== Text section ==
+--
Interest in Scotland was given a boost by James Macpherson's alleged translations of ancient Gaelic poetry transmitted to him orally. The verse was supposed to be the work of Ossian, a third-century bard. The collected works appeared in 1765. By reading Macpherson, Thomas Percy was stimulated to collect his unreliable and 'improved' Reliques of Ancient Poetry. Dr. Johnson, who never once credited the myth of Ossian, excited further interest in Scotland when he embarked upon his Hebridean tour in 1773.

Set against the fascination with Scottish culture is the fact that after the 1745 rebellion the Act of Proscription was passed, forbidding any wearing of Highland dress under threat of imprisonment without bail for six months (for a first offence) or transportation for seven years (for a second offence). This did not simply demand a change of fashion but a change of wardrobe necessitating a complete alteration of the weavers' looms which were set up for the weaving of the traditional sets. In some areas the poor were reduced to wearing sack cloth. The implied proscription of the piob mhor, the Highland war-pipe, may have done incalculable damage to ceol mor, the most unique and highly developed form of Celtic music. Those pipers who turned to the fiddle are responsible for today's distinctive West of Scotland fiddle style. There was no interest, either, in the living culture of Gaelic laments such as 'The Lament for William Chisholm', composed by his widow after his death at Culloden.

Another song undoubtedly inspired by Culloden was Jean Elliot's 'The Flowers of the Forest'. However, the words (set to an old air first notated in the Skene MS, c. 1615) are ostensibly about the battle of Flodden Field in 1513 when, in two hours of fighting, ten thousand Scots were killed and James IV was hacked to pieces. Maurice Disher claims that 'The Flowers of the Forest' was 'so deeply felt as to solemnize national mourning still' (22) and scorns the later version by Alicia Rutherford (Mrs Cockburn). He seems unaware that the pipe lament played at Scottish funerals to this day is, in fact, based on the 'improved' version of the tune by this middle-class Edinburgh lady.

By the time Pitt was recruiting from the Highlands for the conquest of Canada (1759), a ban on tartan could be lifted and songs could be permitted which celebrated Jacobite victories. Johnnie Cope' by Adam Skirven, which first appeared in a volume of Oswald's Companion, mocks the general who fled at the [23/24] battle of Prestonpans, 1745. Many have no doubt assumed that the use ot this tune for reveille by the present-day Scots Guards is designed to exasperate the English with a reminder of their defeat. Ironically, Sir John Cope was serving in that regiment 1710-12 before it was brought south to London by Queen Anne (to remain out of Scotland for two hundred years).
+--
== Actions to take ==
1. In two sentences, how would you sum up the passage on Scottish culture and song?
2. Could you extend the passage on Scottish culture and song, picking up after its final sentence?
+--
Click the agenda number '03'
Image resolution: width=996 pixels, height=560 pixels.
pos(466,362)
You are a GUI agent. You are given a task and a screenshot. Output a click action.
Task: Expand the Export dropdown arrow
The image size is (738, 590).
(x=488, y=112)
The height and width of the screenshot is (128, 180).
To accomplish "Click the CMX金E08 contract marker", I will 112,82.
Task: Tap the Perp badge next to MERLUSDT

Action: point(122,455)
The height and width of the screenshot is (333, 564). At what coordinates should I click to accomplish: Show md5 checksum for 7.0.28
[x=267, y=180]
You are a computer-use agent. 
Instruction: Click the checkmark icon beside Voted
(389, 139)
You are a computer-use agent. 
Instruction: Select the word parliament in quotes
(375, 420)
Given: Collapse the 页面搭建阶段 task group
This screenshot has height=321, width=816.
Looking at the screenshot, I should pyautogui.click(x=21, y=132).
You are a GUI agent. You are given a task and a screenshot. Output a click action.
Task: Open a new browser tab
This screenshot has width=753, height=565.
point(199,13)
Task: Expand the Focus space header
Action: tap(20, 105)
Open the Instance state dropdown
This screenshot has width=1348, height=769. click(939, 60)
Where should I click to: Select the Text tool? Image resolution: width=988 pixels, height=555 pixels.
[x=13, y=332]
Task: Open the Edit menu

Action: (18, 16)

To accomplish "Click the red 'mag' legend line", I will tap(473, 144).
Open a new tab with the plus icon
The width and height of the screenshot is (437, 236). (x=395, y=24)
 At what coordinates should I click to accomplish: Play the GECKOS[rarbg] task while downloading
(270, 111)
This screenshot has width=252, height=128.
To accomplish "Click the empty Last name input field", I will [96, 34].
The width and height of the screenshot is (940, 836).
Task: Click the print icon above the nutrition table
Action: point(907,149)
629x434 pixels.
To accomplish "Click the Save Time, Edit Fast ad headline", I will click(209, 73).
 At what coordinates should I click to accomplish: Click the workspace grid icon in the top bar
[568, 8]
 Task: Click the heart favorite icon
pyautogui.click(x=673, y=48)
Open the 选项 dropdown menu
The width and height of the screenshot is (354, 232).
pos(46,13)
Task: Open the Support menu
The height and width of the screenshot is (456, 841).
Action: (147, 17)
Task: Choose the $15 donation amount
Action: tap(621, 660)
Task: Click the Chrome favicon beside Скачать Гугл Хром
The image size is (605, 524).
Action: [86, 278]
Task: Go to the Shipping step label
+--
== Task responses ==
1. Interest in Scotland grew through Macpherson's alleged Ossian translations, Percy's Reliques, and Dr. Johnson's 1773 Hebridean tour, even as the Act of Proscription after the 1745 rebellion banned Highland dress and the implied ban on the war-pipe may have badly damaged ceol mor. Culloden inspired songs such as 'The Flowers of the Forest', and by the time Pitt was recruiting Highlanders in 1759 the tartan ban could be lifted and songs celebrating Jacobite victories, like 'Johnnie Cope', were permitted.

2.
Relations with Scotland were further healed by the restoration of many forfeited estates in 1784. It was three years later that James Johnson began publishing The Scots Musical Museum which ran to six volumes. This work provided the cultural moment for an aesthetic reappraisal of Scottish songs: from now on the emphasis would not be on contrasting the artistic pretension of the Italian operatic aria with the simple 'folk' air, but on annexing the latter to the realm of high art. The key figure involved with the collection was the poet Robert Burns (1759-96), and the significance of this moment in Scottish culture was retrospectively acknowledged by the adoption of Burns' 'Scots Wha Hae' as the Scottish national anthem. He had published only a single volume of verse when he began contributing to the Museum. Burns was heavily involved in volumes 2 to 5 and did not hesitate to 'improve', add to, and rewrite any songs he found. He also contributed to George Thomson's Select Collection of Original Scottish Airs (the first volume of six being published in 1793). Although Burns had failed to rise in rank in his regular employment as an excise officer because of his republican sympathies, he consistently refused payment for his songs until nine days before his death when he requested help with the payment of a haberdasher's bill. A sense of the cultural importance of compiling a museum of Scottish song and preserving the Lallans dialect was sufficient motivation.

Johnson's Museum had presented the songs in the simplest of musical arrange- ments (a bass part with figured directions for harmony) by Stephen Clarke. George Thomson was more ambitious. As a cultivated member of the tasteful Edinburgh Musical Society and a clerical officer with the Board of Trustees for the Encouragement of Art and Manufactures in Scotland, he hit upon the idea of publishing Scottish airs in arrangements by Europe's leading composers.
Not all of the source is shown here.